== Yapılacaklar ==
a) Kurtulmuş'un anayasa teklifine dair haberinde "AK Partili Numan" ile "zamanda fikirlerin mücadelesidir." arasındaki bölümü, her ikisi de dahil olmak üzere, "Çorlu" yerine "Süleymanpaşa" koyarak yeniden yazın.
b) Kurtulmuş'un anayasa teklifine dair haberini son cümlenin ardından devam ettirin.

== Okuma Parçası ==

┄┄┄┄┄┄┄┄┄┄┄┄┄┄┄┄┄┄┄┄

AK Parti Genel Başkanvekili Numan Kurtulmuş, 6’lı masanın gündeme getirdiği anayasa teklifinin ciddiye alınacak bir tarafı olmadığını belirterek, “Bakın arkadaşlar, komedi gibi bir şey. Bu anlamda ataması, yetkisi yok; temsili bir cumhurbaşkanı. Çok açık söylüyorum; eski döneme, darbelere açık bir siyasi döneme dönmeye yönelik bir teklifi önümüze koyuyorlar” dedi.
AK Partili Numan Kurtulmuş, Tekirdağ’ın Çorlu ilçesinde partisinin düzenlediği ‘Basın Buluşması’na katıldı. Muhalefetin oluşturduğu 6’lı masanın adayı ile ilgilenmediklerini söyleyen Kurtulmuş, “Başından beri 6’lı masanın aday çıkaracağı kişi söz konusu oldu. Bu konuyla ilgilenmiyoruz. Kimi aday çıkarırlarsa çıkarsınlar, bizi ilgilendirmiyor. Siyaset aynı zamanda fikirlerin mücadelesidir.
Tabii ki adaylar mücadele edecek ama hangi fikirle çalışıyor? 6’lı masanın, 6 ucu açık olduğu için söylüyorum. Fikri olan bir siyasi mücadele yok. Sadece Tayyip Erdoğan karşıtlığı, sadece AK Parti düşmanlığının bir anlam ifade etmediğini söylemek isterim. Milletin oy vermesi için hangi fikre sahip olduğunu da kendisinin hangi ana fikirler etrafında hizmet edeceğini bilmesi gerekir. Geçen gün biliyorsunuz bir anayasa teklifi gündeme geldi. Aslında konuşmaya bile gerek yok. Ciddiye almaya bile gerek yok. Fakat sonuçta bu bir anayasa değişikliği değil; bir anayasa teklifidir.
Baştan aşağı eksikliklerle doludur. Türkiye’nin 100’üncü yılında daha ileriye gitmek ve Türkiye’nin tüm kendi vesayet sisteminden kurtulmasını beklerken; maalesef 6’lı masa tam manasında bir geri dönüşüm isteyerek yeni anayasa teklifini gündeme getirmiştir. Teklif aslında bir demokrasileşme teklifi değil. Milli iradenin üzerinde başka güçlerin ortaya konulduğu bir vesayet teklifidir. Şimdi, cumhurbaşkanı seçilecek; 7 yıllığına seçilecek, tarafsız olacak. 7 yıl sonra da siyaset yapamayacak. Bir kere herhangi bir anayasa yasak getirerek başlamamalıdır. Ama daha ilginci bunu tabii metne yazamamışlar.
Bu cumhurbaşkanı herhangi bir konuda, örneğin Rusya-Ukrayna konusunda nasıl bir tutum ortaya koyacak? Bu 6’lı masanın liderleri bir araya gelecek, kendi tabirleri ile söylüyorum; eşgüdümlü karar alacak ve seçilen, milletin oylarıyla seçilen cumhurbaşkanının nasıl hareket edeceği ortaya konulacak. Bakın arkadaşlar, komedi gibi bir şey. Bu anlamda ataması, yetkisi yok; temsili bir cumhurbaşkanı. Çok açık söylüyorum; eski döneme, darbelere açık bir siyasi döneme dönmeye yönelik bir teklifi önümüze koyuyorlar” dedi.

┄┄┄┄┄┄┄┄┄┄┄┄┄┄┄┄┄┄┄┄

== Ekranlarda öğe bulmaya ilişkin kayıtlar ==
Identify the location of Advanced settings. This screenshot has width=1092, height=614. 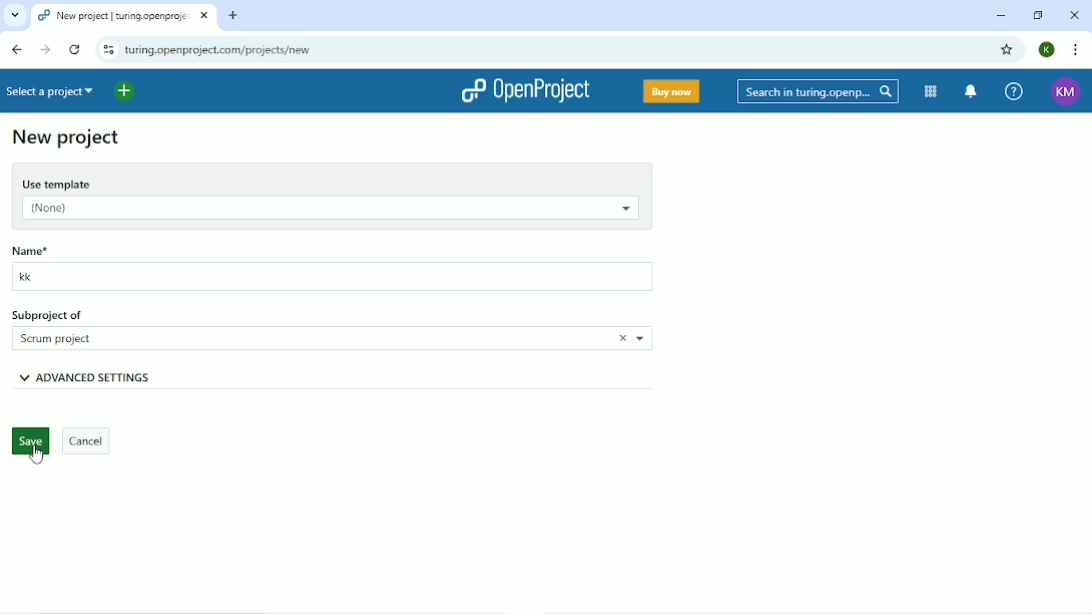
(124, 377).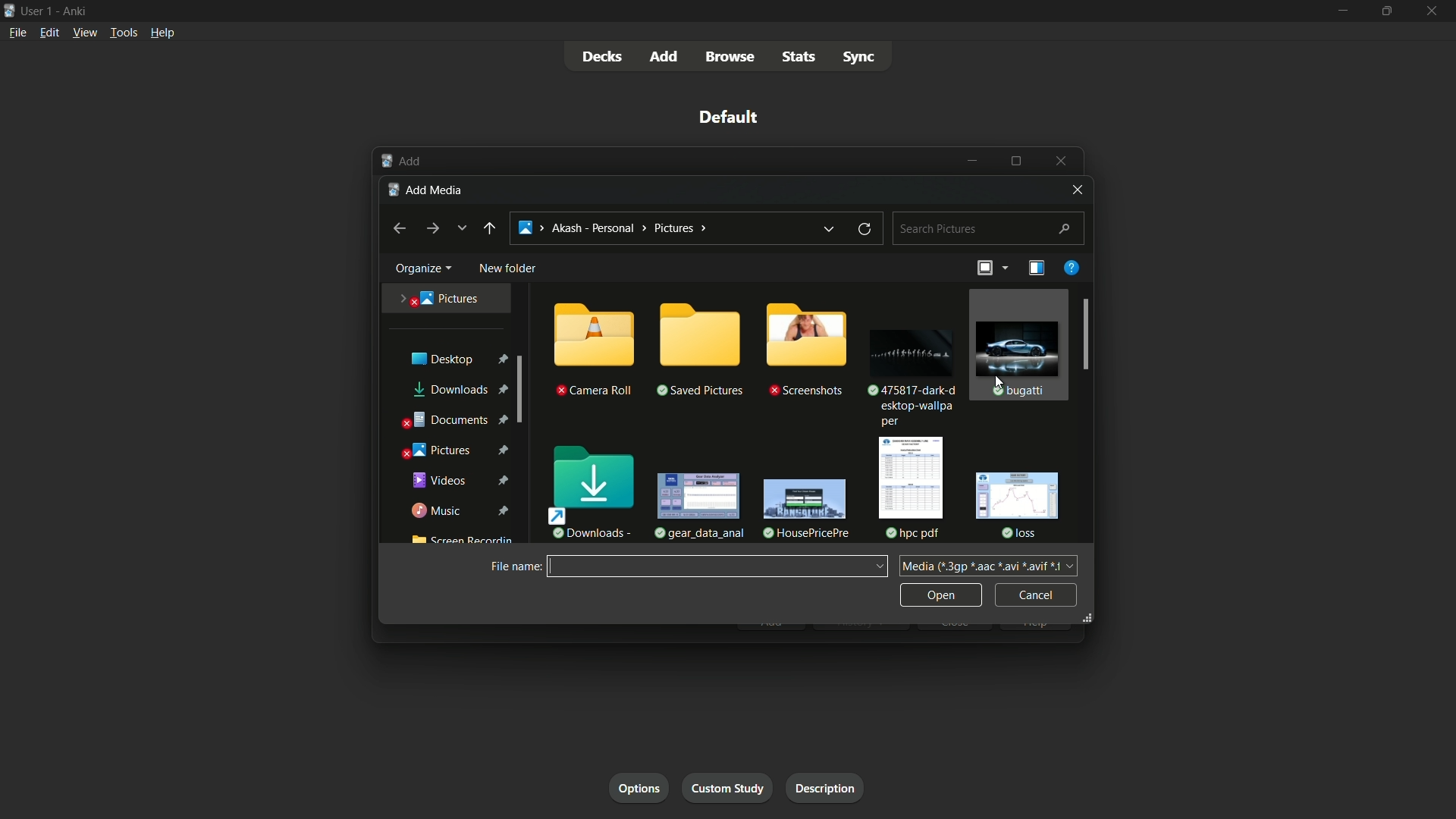 The height and width of the screenshot is (819, 1456). I want to click on edit menu, so click(51, 32).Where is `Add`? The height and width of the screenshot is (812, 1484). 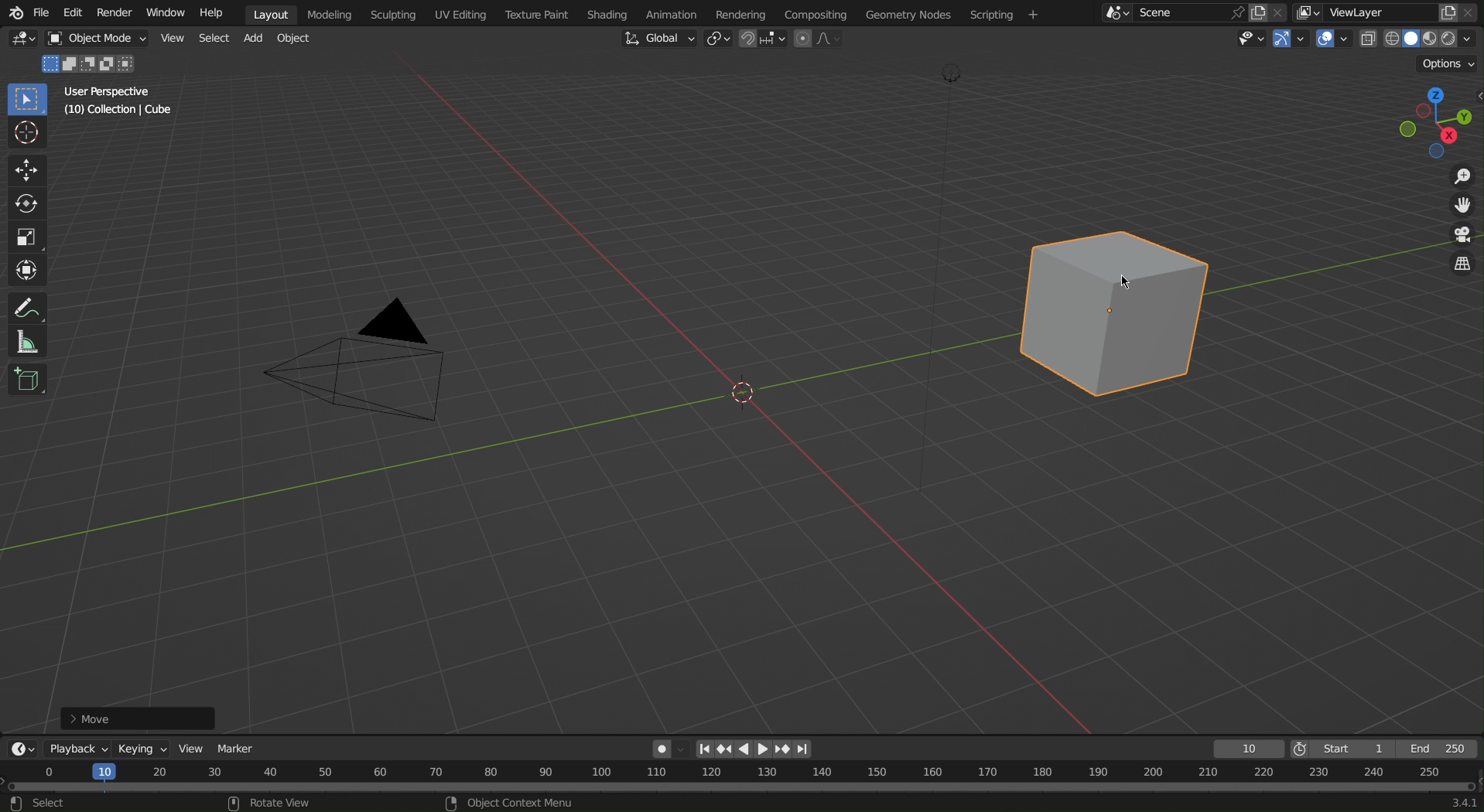
Add is located at coordinates (254, 39).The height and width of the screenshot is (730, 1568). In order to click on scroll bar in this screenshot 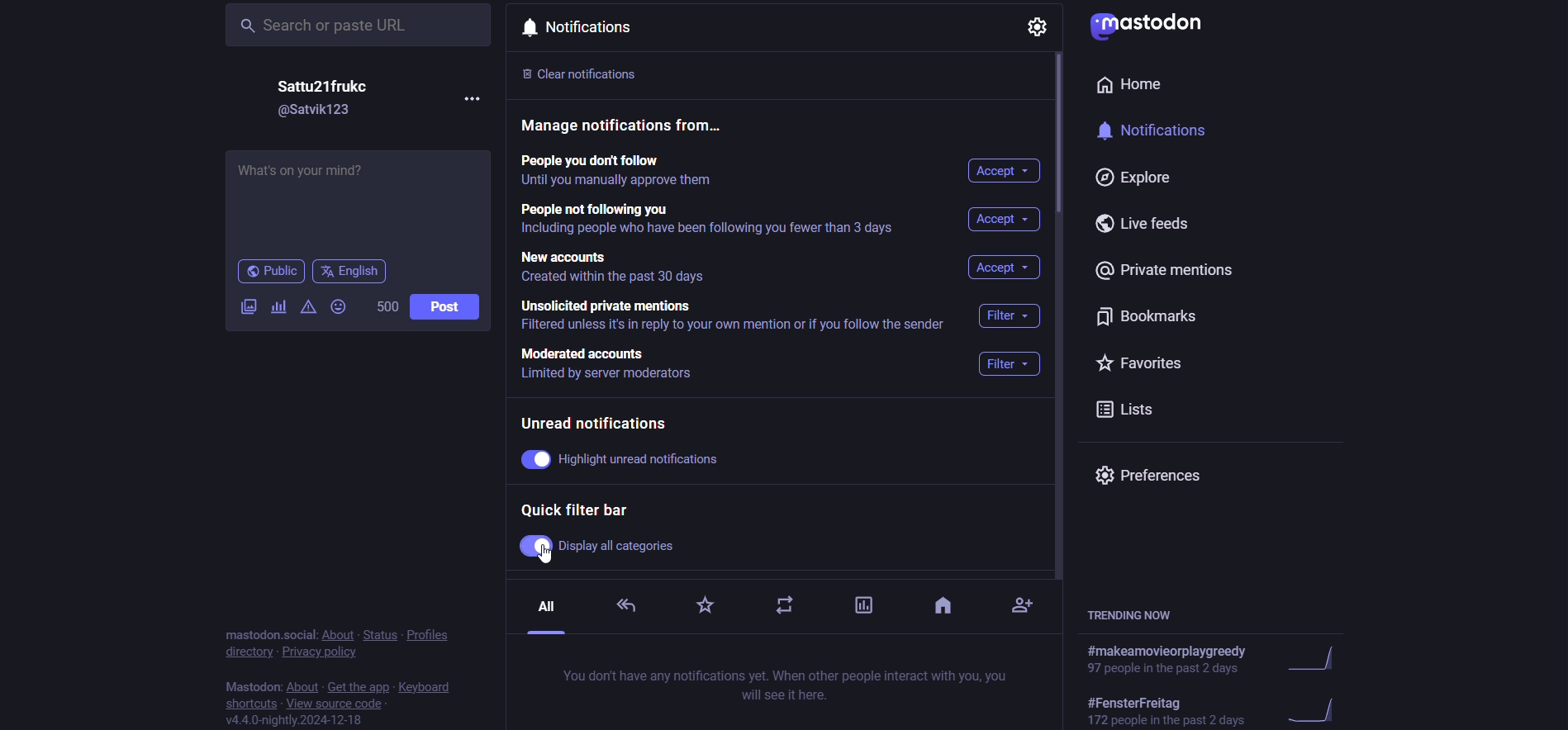, I will do `click(1060, 141)`.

┄┄┄┄┄┄┄┄┄┄┄┄┄┄┄┄┄┄┄┄

== Görev Çıktıları ==
a)
AK Partili Numan Kurtulmuş, Tekirdağ’ın Süleymanpaşa ilçesinde partisinin düzenlediği ‘Basın Buluşması’na katıldı. Muhalefetin oluşturduğu 6’lı masanın adayı ile ilgilenmediklerini söyleyen Kurtulmuş, “Başından beri 6’lı masanın aday çıkaracağı kişi söz konusu oldu. Bu konuyla ilgilenmiyoruz. Kimi aday çıkarırlarsa çıkarsınlar, bizi ilgilendirmiyor. Siyaset aynı zamanda fikirlerin mücadelesidir.

b)
‘CİDDİYE ALINACAK BİR TARAFI YOK’
Kurtulmuş, anayasa teklifinin tüm şartlar oluşsa dahi en erken 2028 yılında uygulamaya konulabileceğini belirterek, “Baştan aşağı teklif tamamıyla epilektif ve kozmetik bir anlayışla kaleme alınmıştır ve ciddiye alınacak bir tarafı yoktur. Milletimiz bunu görüyor. Bu arkadaşlar, aylardır güçlendirilmiş parlamenter sistem demiyorlar mıydı? Teklif ettikleri şey, güçlendirilmiş parlamenter sistem değil; bu sistemin adı yarı başkanlık sistemi. Teklif ettikleri şeyin adı konusunda da bir bilgisi olmadıklarını görüyoruz.
Hepsinden önemlisi bileşenlerden birisi, bunu ifade etmiş. Şu an anayasa, cumhurbaşkanlığı sistemi yokmuş gibi bunu önümüze götürüyorlar. Bunu teklife götürecek bir çoğunluk alacaksınız? Hadi hepsi işledi diyelim, 2028 yılında ancak uygulamaya koyabileceksiniz. Bu aslında 2023 seçimlerine dair ortak bir fikir beyan edememenin acziyetinin itirafıdır. Bunları objektif şartlarda söylüyorum. Bu metni, milletimiz bu şartlarda değerlendirecekti” diye konuştu.
‘YAZIKTIR, GÜNAHTIR’
CHP Genel Başkanı Kemal Kılıçdaroğlu’na Tekirdağ’dan seslendiğini ifade eden Kurtulmuş, şunları söyledi:
“Sayın Kılıçdaroğlu tarafından henüz açıklanmadıysa da ayın üçünde Kılıçdaroğlu bir açıklama yapacağını ilan etti. Ve burada özellikle Türkiye ekonomisi ile ilgili bazı konular dile getirilecektir. Medyaya yansıdığı ve yalanlanmadığı için vuku bulduğu bir konu var. Bazı isimler, isimlerin her birisi saygın insanlar olabilir.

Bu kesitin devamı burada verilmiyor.